Forests are incredibly important to preserve as a means to slow climate change, for many more reasons than air quality. Preserving forests tackles climate change, global warming, the biodiversity crisis, desertification and drought, air and water pollution.

Trees ‘breathe’ out the oxygen that we breathe in, providing much of the oxygen that most organisms on Earth need for survival. They also improve the quality of the air by absorbing polluting gases through their leaves. A 2010 estimate stated that trees and forests removed 17.4 million tonnes of air pollution in the United States – monetising the human health effects to be worth $6.8bn. Besides reducing pollution, forests and urban trees also balance air temperature – cooling cities and reducing the need for fossil fuel powered temperature-control devices and improving day-to-day quality of life for humans, animals and insects.

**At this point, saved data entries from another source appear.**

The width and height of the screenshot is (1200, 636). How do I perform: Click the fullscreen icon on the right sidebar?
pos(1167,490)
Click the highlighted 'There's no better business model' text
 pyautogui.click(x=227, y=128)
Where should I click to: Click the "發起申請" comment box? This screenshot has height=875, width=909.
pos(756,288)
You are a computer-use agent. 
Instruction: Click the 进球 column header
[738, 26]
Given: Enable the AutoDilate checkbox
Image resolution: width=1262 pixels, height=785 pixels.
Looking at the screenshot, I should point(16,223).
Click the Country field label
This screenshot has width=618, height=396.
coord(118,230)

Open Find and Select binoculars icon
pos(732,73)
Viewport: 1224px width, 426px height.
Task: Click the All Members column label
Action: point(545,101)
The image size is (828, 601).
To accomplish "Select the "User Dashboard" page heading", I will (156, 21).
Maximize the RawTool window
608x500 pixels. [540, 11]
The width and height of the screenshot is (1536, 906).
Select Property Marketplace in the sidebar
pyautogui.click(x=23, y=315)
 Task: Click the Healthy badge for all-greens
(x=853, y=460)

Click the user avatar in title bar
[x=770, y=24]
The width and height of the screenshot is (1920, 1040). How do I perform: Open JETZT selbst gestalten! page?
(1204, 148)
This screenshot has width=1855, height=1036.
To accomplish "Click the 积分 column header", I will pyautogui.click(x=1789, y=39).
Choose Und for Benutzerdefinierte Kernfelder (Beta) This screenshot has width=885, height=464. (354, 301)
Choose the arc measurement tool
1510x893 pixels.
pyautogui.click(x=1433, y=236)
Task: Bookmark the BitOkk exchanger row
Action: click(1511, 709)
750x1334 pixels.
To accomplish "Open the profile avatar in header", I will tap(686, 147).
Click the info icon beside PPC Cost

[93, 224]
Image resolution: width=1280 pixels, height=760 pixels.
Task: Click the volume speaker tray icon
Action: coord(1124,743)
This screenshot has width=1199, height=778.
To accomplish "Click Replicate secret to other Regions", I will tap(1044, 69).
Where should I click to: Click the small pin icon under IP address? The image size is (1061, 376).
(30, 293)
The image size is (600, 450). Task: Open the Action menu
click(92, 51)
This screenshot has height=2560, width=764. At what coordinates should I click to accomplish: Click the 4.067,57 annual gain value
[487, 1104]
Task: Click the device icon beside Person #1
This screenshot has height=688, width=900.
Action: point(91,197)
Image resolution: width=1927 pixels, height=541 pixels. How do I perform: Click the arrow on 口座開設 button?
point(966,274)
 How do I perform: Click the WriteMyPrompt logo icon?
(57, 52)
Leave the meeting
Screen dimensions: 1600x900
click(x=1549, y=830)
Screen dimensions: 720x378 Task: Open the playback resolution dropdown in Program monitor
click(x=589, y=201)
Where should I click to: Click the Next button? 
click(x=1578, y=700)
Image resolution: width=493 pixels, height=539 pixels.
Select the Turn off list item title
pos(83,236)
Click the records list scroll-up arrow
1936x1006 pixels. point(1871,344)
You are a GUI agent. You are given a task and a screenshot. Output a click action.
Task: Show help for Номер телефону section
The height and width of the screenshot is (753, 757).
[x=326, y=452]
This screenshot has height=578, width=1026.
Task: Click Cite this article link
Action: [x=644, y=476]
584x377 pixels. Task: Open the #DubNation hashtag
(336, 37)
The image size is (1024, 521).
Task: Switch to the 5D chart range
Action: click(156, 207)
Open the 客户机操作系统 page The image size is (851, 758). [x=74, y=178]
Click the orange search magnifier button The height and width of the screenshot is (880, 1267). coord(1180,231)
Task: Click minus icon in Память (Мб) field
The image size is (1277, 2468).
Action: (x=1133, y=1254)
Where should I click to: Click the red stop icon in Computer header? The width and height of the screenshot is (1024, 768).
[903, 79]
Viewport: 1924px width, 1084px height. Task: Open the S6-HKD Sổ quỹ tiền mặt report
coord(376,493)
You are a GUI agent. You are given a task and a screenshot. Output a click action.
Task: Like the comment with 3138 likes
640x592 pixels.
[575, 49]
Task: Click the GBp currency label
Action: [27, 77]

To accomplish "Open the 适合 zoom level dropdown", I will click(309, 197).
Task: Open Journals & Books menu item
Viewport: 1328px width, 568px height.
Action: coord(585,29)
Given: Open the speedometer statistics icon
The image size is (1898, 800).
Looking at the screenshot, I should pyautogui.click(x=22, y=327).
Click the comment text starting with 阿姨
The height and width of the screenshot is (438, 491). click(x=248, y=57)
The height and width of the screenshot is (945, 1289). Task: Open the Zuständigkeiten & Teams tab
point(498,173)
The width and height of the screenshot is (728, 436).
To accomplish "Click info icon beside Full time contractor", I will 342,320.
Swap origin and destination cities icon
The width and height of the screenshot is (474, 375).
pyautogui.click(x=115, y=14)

Effortless Earth guardians:

Trees absorb the all-important Carbon Dioxide simply by breathing; they are the second-largest carbon stores on Earth, after the oceans. Trees store this carbon in their trunks as a structural component and when they die and rot, it becomes new soil. Beautiful carbon sequestration. A quarter of a trillion tonnes of carbon is stored in the biomass of the world’s tropical forests alone. Cutting and burning of these forests releases large amounts of carbon back into the air, exasperating the greenhouse effect that is causing Earth to warm at an alarming rate – with the clearing of tropical forests contributing about 20% of the world’s total greenhouse gas emissions.

It is well known that forests create rain locally through evaporation and transpiration but, a Russian physicist has claimed that forests also create rain in areas far from where they are situated as well as creating the wind that carries the rain clouds. The theory states that coastal forests create wind that pulls moisture off the ocean, adding it to their own evaporation clouds and sending it to form rain inland. Therefore, the loss of these forests would cut off inland water supply – creating and spreading deserts. “Forests are complex self-sustaining rainmaking systems, and the major driver of atmospheric circulation on Earth,” Anastassia Makarieva says. Atmospheric jets or ‘flying rivers’ send water from huge forests like the Amazon, to inland areas – where they are stopped by mountains and fall as life-giving rain. The Amazon flying river is thought to carry as much water as the more visible, terrestrial river below it.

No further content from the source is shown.